Ayetullah el-Uzma Cevadî Âmulî sonrasında şöyle ekledi: “Kur’ân-ı Kerîm’de gelmiştir ki insan ahlâka yönelirse şifa bulur; yani ahlâkî ıslah, hastalığın tedavisi gibi gerçek ve kalıcı bir etkiye sahiptir. İnsanın sıfatları eğitilebilir, tedavi edilebilir; makamlar ise itibârî ve geçicidir. Peygamberler ahlâkın sınırlarını ve esaslarını belirlemek, insanın içsel tedavisini vahyin rehberliğiyle gerçekleştirmek için gelmişlerdir.”

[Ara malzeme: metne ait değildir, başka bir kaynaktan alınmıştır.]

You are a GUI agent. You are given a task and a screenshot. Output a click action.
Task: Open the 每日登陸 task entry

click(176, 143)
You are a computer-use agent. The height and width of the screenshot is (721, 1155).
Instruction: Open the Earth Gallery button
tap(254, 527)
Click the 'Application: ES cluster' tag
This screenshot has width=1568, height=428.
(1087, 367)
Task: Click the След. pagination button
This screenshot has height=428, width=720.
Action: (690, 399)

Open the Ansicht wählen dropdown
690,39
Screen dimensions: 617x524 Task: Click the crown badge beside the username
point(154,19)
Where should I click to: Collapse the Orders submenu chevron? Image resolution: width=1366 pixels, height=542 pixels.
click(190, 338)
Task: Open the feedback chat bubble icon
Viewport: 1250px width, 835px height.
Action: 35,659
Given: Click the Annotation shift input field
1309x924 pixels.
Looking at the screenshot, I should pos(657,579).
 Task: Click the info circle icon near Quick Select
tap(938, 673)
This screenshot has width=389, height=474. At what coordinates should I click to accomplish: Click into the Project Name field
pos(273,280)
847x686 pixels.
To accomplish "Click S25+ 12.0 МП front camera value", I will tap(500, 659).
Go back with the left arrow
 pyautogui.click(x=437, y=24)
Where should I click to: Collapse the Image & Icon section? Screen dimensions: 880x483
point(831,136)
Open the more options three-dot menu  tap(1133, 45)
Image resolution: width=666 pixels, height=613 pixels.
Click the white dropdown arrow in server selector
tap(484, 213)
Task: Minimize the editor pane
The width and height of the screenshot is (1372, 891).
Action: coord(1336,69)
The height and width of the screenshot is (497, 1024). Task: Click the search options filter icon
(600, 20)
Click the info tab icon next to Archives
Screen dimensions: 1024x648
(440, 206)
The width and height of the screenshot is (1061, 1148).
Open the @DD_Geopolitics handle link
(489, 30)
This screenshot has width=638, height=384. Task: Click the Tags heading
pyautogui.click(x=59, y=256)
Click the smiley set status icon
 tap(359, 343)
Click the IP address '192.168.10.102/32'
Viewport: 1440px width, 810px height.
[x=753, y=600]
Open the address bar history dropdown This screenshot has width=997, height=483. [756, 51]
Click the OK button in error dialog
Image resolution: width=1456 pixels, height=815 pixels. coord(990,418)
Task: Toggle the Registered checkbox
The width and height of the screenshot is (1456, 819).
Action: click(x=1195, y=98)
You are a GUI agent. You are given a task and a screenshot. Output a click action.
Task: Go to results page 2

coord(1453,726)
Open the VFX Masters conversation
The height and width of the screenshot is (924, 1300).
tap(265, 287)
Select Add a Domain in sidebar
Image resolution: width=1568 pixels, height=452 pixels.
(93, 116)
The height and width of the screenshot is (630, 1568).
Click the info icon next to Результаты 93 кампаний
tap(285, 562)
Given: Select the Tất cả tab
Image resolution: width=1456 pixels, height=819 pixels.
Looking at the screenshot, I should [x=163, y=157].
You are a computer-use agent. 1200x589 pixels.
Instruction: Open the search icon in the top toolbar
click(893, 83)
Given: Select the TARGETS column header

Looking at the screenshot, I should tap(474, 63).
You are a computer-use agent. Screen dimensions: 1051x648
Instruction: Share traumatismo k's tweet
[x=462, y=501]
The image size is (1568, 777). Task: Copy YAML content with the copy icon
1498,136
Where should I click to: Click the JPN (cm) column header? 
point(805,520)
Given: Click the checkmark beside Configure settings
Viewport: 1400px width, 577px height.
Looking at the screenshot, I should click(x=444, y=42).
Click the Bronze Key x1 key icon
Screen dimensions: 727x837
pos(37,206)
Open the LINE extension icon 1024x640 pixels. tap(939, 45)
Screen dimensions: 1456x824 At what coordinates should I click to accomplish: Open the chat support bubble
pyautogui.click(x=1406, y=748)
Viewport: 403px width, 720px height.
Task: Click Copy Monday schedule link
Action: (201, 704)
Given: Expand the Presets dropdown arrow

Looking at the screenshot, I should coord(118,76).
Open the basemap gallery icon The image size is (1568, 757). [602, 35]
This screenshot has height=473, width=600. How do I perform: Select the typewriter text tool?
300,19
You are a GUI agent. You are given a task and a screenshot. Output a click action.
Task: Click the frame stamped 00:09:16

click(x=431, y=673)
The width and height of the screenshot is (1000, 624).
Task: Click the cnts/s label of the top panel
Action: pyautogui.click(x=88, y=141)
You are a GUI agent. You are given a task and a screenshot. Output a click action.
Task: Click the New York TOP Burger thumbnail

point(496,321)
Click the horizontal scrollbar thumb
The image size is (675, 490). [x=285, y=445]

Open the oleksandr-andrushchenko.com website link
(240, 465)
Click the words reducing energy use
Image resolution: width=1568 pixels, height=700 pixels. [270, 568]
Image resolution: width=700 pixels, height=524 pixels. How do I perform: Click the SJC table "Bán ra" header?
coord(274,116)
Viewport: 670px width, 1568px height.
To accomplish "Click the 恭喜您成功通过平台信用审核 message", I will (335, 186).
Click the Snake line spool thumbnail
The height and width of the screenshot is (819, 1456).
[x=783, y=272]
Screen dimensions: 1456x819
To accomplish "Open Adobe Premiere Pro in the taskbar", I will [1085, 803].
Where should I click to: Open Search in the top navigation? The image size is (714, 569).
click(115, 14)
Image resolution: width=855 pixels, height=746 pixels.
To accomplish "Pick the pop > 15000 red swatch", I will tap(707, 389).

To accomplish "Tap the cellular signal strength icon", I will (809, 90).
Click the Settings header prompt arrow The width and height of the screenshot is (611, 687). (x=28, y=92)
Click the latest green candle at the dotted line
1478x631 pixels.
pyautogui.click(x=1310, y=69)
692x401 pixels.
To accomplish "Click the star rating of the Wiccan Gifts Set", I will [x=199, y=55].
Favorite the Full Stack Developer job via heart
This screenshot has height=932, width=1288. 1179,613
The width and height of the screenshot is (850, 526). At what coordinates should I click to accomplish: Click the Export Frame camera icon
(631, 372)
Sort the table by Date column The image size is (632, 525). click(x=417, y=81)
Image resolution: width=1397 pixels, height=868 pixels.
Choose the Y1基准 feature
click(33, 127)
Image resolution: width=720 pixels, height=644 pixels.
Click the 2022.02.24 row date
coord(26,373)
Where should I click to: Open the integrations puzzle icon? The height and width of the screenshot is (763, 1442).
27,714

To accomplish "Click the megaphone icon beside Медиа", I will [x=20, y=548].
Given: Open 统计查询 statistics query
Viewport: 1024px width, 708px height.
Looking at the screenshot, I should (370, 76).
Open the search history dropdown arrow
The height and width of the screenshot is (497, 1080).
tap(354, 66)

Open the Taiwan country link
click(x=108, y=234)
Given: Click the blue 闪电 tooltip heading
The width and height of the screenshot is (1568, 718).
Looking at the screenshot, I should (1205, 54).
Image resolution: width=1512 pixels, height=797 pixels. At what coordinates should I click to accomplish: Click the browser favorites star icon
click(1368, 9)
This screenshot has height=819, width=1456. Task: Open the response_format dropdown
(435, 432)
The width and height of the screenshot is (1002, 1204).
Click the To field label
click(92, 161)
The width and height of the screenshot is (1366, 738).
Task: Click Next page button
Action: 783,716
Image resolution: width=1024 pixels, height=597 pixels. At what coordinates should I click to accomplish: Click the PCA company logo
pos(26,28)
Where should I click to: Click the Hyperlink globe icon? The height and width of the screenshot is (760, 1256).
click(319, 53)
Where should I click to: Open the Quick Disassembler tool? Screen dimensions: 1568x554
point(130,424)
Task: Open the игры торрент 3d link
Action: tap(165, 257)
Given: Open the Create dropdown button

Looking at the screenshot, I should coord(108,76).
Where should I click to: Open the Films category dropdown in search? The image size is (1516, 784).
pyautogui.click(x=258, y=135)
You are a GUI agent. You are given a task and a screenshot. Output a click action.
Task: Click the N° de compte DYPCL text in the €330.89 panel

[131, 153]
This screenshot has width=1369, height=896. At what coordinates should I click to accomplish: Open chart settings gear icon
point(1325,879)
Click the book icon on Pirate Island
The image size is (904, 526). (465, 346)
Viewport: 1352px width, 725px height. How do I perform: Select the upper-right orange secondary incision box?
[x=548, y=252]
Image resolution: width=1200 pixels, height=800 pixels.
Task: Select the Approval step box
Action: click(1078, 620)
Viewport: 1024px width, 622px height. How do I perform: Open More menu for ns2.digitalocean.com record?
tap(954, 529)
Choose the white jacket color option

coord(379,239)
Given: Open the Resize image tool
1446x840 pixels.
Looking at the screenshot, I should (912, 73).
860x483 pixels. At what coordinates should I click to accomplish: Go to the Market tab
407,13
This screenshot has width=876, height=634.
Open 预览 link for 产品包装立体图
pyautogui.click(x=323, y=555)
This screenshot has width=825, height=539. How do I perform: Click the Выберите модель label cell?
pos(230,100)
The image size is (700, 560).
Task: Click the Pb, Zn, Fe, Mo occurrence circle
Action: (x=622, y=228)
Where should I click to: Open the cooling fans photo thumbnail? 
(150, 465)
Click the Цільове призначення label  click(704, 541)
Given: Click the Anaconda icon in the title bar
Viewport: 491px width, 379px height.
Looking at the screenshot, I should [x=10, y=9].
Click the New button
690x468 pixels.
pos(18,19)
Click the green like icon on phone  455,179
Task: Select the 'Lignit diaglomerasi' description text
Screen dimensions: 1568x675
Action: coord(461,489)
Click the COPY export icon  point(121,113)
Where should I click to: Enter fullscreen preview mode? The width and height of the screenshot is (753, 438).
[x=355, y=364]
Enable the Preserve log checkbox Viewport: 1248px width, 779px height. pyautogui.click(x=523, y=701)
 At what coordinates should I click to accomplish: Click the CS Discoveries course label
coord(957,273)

Ayetullah el-Uzma Cevadî Âmulî ayrıca Kur’ân-ı Kerîm’de insana verilen büyüklüğe işaret ederek şöyle buyurdu: “Bütün yaratılış düzeni insan için yaratılmıştır ve gökten yere kadar âlemin idaresi onun hizmetine sunulmuştur. Yüce Allah buyuruyor: “Göklerde ve yerde olan her şeyi sizin hizmetinize verdim.” (Casiye Suresi 13. Ayet) Yani “Ben ne yarattıysam, sizin için yarattım ve sizin emrinize verdim.” demek. Hiç kimse “ben gökleri ve yeri kendi hizmetime alamam.” diyemez. İnsan, denizlerin derinliklerinden göklerin zirvesine kadar yapılar inşa edip onlardan faydalanabilen bir varlıktır; öyleyse neden kendi değerini bilmesin, neden kendini ucuza satsın? İşte peygamberlerin mesajı da budur: Kendi kıymetinizi bilin ve kendinizi değersizleştirmeyin.”
Bu büyük alim insanın kendi yeteneklerinden ve kaynaklarından faydalanmasının, ayrıca ilahî nimetlere şükretmesinin gerekliliğini de vurguladı.
Ayetullah el-Uzma Cevadî Âmulî, toplantıya katılanların ilmî ve tıbbî hizmetlerinden ötürü teşekkür etti; onların dünya ve âhirette sağlık, izzet ve başarı içinde olmaları için dua etti ve temennisini şöyle dile getirdi: “İnşallah İran İslâm Cumhuriyeti nizamı ki ilahî bir emanettir, gerçek sahibinin eline ulaşsın.”
Görüşmenin başında ise katılımcılar, eğitim ve tedavi faaliyetlerine dair raporlar sundular ve sağlık alanında bilimsel işbirliğinin, araştırma seviyesinin yükseltilmesinin ve meslekî ahlâkın önemini vurguladılar.